Program Abstractions

Any non-trivial semantic property that we may wish to check about programs is undecidable. Examples of such properties include whether an assertion may fail on some input, whether the program will terminate on all inputs, and many others. Thus, it is clear that any program analysis must work with approximations of programs, called abstractions.

Designing a suitable program abstraction is a delicate balance of tradeoffs. By abstracting a program, we lose some concrete information. A good choice of abstract domain depends on the analysis designer’s use cases but, in general, should be abstract enough to allow for efficient analysis and precise enough to check a desired property in programs of interest. In this article, we will explore a series of numerical abstract domains, each increasing in precision. These domains can be used to statically check for programming errors involving integers, such as divide-by-zero and array index out-of-bounds errors. The principles in this article are also applicable to designing abstract domains for program data types besides integers, such as pointers, reals, and arrays.

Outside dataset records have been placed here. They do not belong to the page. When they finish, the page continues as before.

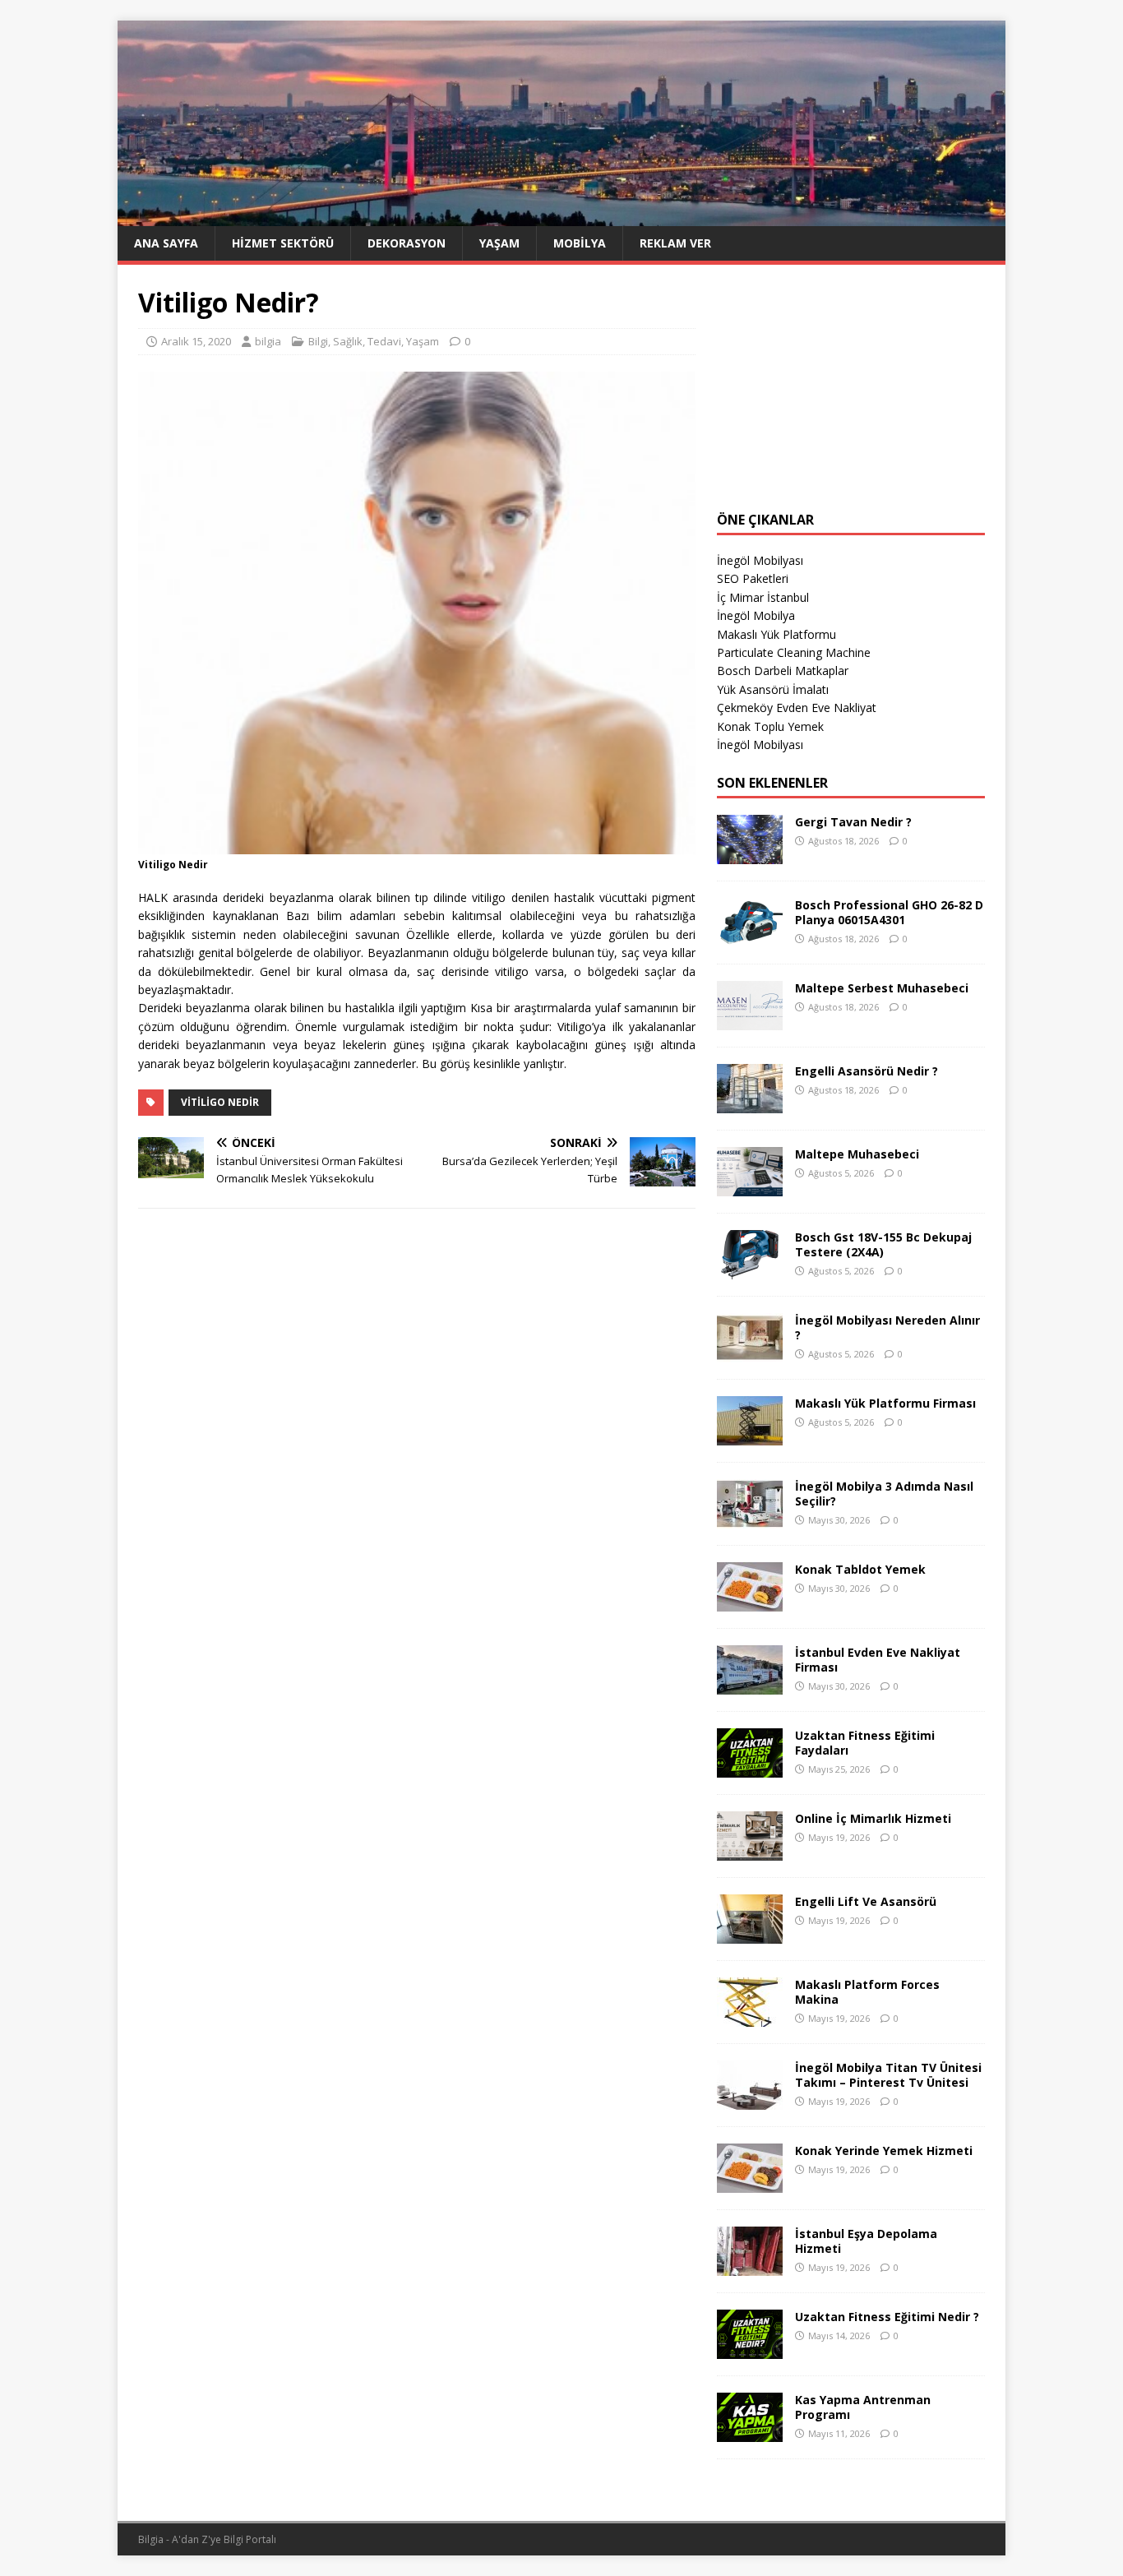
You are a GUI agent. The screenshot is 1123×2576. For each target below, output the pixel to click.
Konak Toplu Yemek (770, 726)
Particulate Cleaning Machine (794, 652)
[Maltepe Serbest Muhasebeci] (750, 1021)
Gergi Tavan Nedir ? (853, 822)
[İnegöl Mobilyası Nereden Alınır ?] (750, 1353)
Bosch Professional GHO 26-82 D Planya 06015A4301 (889, 912)
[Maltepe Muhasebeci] (750, 1187)
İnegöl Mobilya (756, 615)
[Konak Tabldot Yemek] (750, 1602)
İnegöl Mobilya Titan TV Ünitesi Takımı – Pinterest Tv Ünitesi (888, 2075)
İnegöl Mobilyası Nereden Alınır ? (887, 1327)
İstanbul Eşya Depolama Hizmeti (866, 2241)
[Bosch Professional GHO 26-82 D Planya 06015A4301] (750, 938)
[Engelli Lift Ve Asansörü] (750, 1934)
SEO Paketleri (752, 578)
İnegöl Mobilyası (760, 560)
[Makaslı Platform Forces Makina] (750, 2017)
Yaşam (499, 243)
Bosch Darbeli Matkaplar (782, 670)
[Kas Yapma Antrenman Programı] (750, 2432)
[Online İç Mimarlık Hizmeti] (750, 1851)
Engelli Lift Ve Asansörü (865, 1901)
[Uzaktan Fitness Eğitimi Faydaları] (750, 1768)
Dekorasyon (406, 243)
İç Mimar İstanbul (763, 597)
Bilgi (318, 341)
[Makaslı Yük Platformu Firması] (750, 1436)
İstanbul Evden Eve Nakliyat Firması (877, 1659)
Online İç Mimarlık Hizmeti (873, 1818)
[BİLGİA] (561, 216)
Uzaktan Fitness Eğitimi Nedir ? (887, 2316)
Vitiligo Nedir (220, 1102)
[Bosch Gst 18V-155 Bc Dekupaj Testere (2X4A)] (750, 1270)
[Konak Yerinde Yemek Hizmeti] (750, 2183)
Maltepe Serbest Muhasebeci (881, 988)
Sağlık (348, 341)
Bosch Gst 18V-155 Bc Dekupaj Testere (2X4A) (883, 1244)
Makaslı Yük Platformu (776, 634)
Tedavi (384, 341)
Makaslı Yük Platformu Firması (885, 1403)
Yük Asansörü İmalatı (773, 689)
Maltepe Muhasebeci (857, 1154)
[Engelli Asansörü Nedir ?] (750, 1104)
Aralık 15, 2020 (196, 341)
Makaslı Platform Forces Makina (867, 1992)
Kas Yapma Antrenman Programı (863, 2407)
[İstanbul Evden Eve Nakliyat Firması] (750, 1685)
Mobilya (579, 243)
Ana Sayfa (166, 243)
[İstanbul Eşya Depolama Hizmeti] (750, 2266)
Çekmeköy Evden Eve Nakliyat (796, 707)
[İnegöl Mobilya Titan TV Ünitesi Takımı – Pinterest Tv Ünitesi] (750, 2100)
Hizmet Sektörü (283, 243)
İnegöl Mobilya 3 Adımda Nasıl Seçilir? (884, 1493)
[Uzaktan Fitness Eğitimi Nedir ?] (750, 2349)
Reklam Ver (675, 243)
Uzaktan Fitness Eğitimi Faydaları (865, 1742)
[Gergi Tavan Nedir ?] (750, 855)
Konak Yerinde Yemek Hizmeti (884, 2150)
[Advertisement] (851, 388)
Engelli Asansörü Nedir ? (866, 1071)
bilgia (268, 341)
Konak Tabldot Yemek (860, 1569)
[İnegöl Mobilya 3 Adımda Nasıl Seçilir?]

Abstract Domain 1: The Sign Domain

We begin with a simple abstract domain: the sign domain. It consists of five abstract values:
  • Zero (0), representing the integer value 0;
  • Minus (-), representing any negative integer value;
  • Plus (+), representing any positive integer value;
  • Top (?), representing any integer value; and
  • Bottom (⊥), representing no integer value.

In contrast, the concrete domain contains all possible integer values – in fact, infinitely many.

The reader may wonder why we assume infinitely many integers in the concrete domain; after all, programming languages typically limit the size of an integer value. For instance, in Java, the int type is 4 bytes in size, allowing integer values from -231 to 231-1, or -2,147,483,648 to 2,147,483,647. Our assumption is motivated by the desire to analyze programs at a more general and fundamental level, rather than in a particular programming language or on a particular computer machine. Note that, even if we were to target a specific language or machine, we might want abstraction for efficiency reasons.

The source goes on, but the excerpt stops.